Tasks to carry out >>
• 1. Answer these questions from the temple text, each on its own line:
(a) On which Saturdays of the month are bhajans performed?
(b) At what time do the Saturdays of the Purattasi festival begin?
(c) Who are named as the Lord's consorts?
• 2. Decide whether each statement agrees with the temple text. Answer yes or no and quote the words that settle it.
(a) Homams are performed in every month of the year, Purattasi included.
(b) The bhajans are followed by annadanam.
(c) The Maha Deeparadhanai takes place in the evening.
• 3. Carry the temple text forward from its final sentence.

Extract >>
● ● ● ●
From time immemorial yagnas or homams are performed by devotees to seek the grace of the Lord and to grant happiness and prosperity to his bhaktas. A separate enclosure has been constructed at the temple for performing homams. These include

- Sudarshana Homam
- Lakshmi Narasimha Homam
- Lakshmi Hayagrivar Homam

These homams are performed every month (except in the Tamil month of Purattasi). Further details may be obtained by contacting the temple office.

===Bhajans===

Every month on the 2nd and 4th Saturday (except in the Tamil month of Purattasi), bhajans are performed at the temple. They sing devoutly in praise of Sriman Narayana and devotees join in the religious fervour. This is followed by annadanam.

===Thirumanjanam (Abhishekam)===

Thirumanjanam is performed for the mail deity (moolavar) on all Saturdays at 7.00 AM and on special days/festivals at the time fixed for the same. Thirumanjanam is performed for all the other deities/Azhwars on the 1st Friday of every Tamil month at about 9.00 AM. Devotees wishing to participate/contribute/donate for the same may contact the temple office.

==Festivals==

===Purattasi festival===

This festival is celebrated with grandeur in the Tamil month of Purattasi (during September/October months) for six consecutive Saturdays. People converge at the temple from across India and overseas. During these days the temple presents a sea of humanity immersed in bhakthi for the Lord. These Saturdays at the temple begin as early as 4.00 AM with an "Abhishekam" or "Thiumanjanam" aradhanai for the Lord. The Maha Deeparadhanai is performed at noon. In the evening the Lord is taken along with his consorts Sridevi and Bhudevi on a majestic Garuda vahanam around the four streets of the temple in a tastefully decorated floral palanquin (Pushpaka Pallaki). The unique feature of this is the bhaktas fulfilling their vows by carrying an arrow shaped "Meravanai". For generations people have been following this custom where they remit money in the name of their family members and receive this "Meravanai". They accompany the palanquin carrying it.
● ● ● ●
Supplied material >>
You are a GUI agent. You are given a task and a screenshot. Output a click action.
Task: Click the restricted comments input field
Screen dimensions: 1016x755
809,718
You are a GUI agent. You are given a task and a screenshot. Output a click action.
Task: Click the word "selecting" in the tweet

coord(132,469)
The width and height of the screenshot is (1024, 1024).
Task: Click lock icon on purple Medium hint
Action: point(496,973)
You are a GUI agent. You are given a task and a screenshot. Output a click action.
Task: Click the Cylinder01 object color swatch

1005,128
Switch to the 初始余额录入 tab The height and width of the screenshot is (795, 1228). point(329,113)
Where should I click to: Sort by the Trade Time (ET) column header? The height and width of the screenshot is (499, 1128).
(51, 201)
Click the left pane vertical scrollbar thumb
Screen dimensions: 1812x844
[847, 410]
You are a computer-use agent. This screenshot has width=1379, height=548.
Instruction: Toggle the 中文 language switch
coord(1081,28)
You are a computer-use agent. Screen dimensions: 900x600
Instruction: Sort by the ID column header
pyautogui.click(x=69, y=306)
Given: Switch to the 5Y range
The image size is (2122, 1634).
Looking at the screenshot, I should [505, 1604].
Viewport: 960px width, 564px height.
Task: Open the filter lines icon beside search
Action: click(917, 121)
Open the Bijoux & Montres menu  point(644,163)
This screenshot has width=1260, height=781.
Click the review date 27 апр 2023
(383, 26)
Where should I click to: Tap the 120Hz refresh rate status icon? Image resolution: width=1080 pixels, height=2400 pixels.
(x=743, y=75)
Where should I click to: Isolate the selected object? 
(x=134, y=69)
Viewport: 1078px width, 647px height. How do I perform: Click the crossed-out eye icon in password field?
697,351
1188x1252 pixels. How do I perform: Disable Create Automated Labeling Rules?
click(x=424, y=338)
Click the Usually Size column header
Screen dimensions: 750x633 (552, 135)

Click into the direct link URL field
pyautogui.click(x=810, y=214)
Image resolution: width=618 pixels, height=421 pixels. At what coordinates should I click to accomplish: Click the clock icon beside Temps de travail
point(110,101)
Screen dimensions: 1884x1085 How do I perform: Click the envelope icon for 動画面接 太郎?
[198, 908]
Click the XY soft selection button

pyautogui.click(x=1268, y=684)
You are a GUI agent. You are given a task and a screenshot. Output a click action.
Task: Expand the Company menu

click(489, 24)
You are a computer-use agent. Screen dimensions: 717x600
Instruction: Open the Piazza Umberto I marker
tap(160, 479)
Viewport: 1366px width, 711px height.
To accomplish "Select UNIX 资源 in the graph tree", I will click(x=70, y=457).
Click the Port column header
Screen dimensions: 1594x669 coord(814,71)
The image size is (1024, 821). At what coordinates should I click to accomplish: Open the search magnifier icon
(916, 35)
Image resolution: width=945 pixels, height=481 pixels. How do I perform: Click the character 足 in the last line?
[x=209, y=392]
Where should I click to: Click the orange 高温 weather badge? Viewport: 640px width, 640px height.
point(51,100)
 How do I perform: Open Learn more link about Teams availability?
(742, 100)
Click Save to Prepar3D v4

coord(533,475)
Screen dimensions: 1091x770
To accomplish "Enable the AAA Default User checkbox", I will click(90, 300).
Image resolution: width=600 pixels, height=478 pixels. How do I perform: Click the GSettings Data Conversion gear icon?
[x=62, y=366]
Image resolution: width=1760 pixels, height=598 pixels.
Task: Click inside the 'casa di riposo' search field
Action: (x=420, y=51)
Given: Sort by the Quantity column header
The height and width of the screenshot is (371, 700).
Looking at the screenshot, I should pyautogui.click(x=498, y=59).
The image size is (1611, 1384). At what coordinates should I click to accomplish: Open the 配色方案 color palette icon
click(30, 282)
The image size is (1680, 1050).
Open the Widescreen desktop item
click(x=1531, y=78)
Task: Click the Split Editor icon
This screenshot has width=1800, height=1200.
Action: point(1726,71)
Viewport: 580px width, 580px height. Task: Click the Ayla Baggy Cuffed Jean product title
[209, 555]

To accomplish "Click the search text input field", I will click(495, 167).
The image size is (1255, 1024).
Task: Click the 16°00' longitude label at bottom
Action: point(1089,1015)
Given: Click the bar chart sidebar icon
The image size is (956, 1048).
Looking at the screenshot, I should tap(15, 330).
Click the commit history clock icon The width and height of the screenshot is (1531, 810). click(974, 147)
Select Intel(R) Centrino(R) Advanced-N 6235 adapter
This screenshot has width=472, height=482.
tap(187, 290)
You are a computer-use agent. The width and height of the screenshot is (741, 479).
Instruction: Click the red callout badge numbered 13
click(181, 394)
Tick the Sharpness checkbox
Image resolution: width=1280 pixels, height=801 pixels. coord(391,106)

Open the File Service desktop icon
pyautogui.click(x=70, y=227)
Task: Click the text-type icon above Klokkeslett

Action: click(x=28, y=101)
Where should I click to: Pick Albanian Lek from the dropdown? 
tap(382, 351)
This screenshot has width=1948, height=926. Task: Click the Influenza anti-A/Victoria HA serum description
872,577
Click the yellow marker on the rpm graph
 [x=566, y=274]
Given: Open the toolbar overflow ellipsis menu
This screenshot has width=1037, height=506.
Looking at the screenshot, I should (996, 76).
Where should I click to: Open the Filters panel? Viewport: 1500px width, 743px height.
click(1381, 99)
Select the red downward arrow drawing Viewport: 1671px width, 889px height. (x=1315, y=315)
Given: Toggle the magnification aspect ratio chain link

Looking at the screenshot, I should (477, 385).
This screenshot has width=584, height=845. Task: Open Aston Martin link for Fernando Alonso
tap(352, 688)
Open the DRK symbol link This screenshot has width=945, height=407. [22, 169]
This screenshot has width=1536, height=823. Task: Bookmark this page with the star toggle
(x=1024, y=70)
● ● ● ●
Task-by-task results >>
• 1.
(a) The 2nd and 4th Saturday of every month, except in the Tamil month of Purattasi.
(b) As early as 4.00 AM.
(c) Sridevi and Bhudevi.

• 2.
(a) No: "These homams are performed every month (except in the Tamil month of Purattasi)."
(b) Yes: "This is followed by annadanam."
(c) No: "The Maha Deeparadhanai is performed at noon."

• 3.
On these days a special hundi is placed here. It is believed that devotees who wish to make their offerings to Tirupathi Balaji but who are unable visit Tirupathi Tirumala may place their offerings in this hundial to receive His blessings. The entire day is very busy with special programs, bhajans, etc. Annadanam (free feeding), is carried out throughout the day. To facilitate the transportation for pilgrims, several special buses ply from points in and around Coimbatore and nearby places on these days.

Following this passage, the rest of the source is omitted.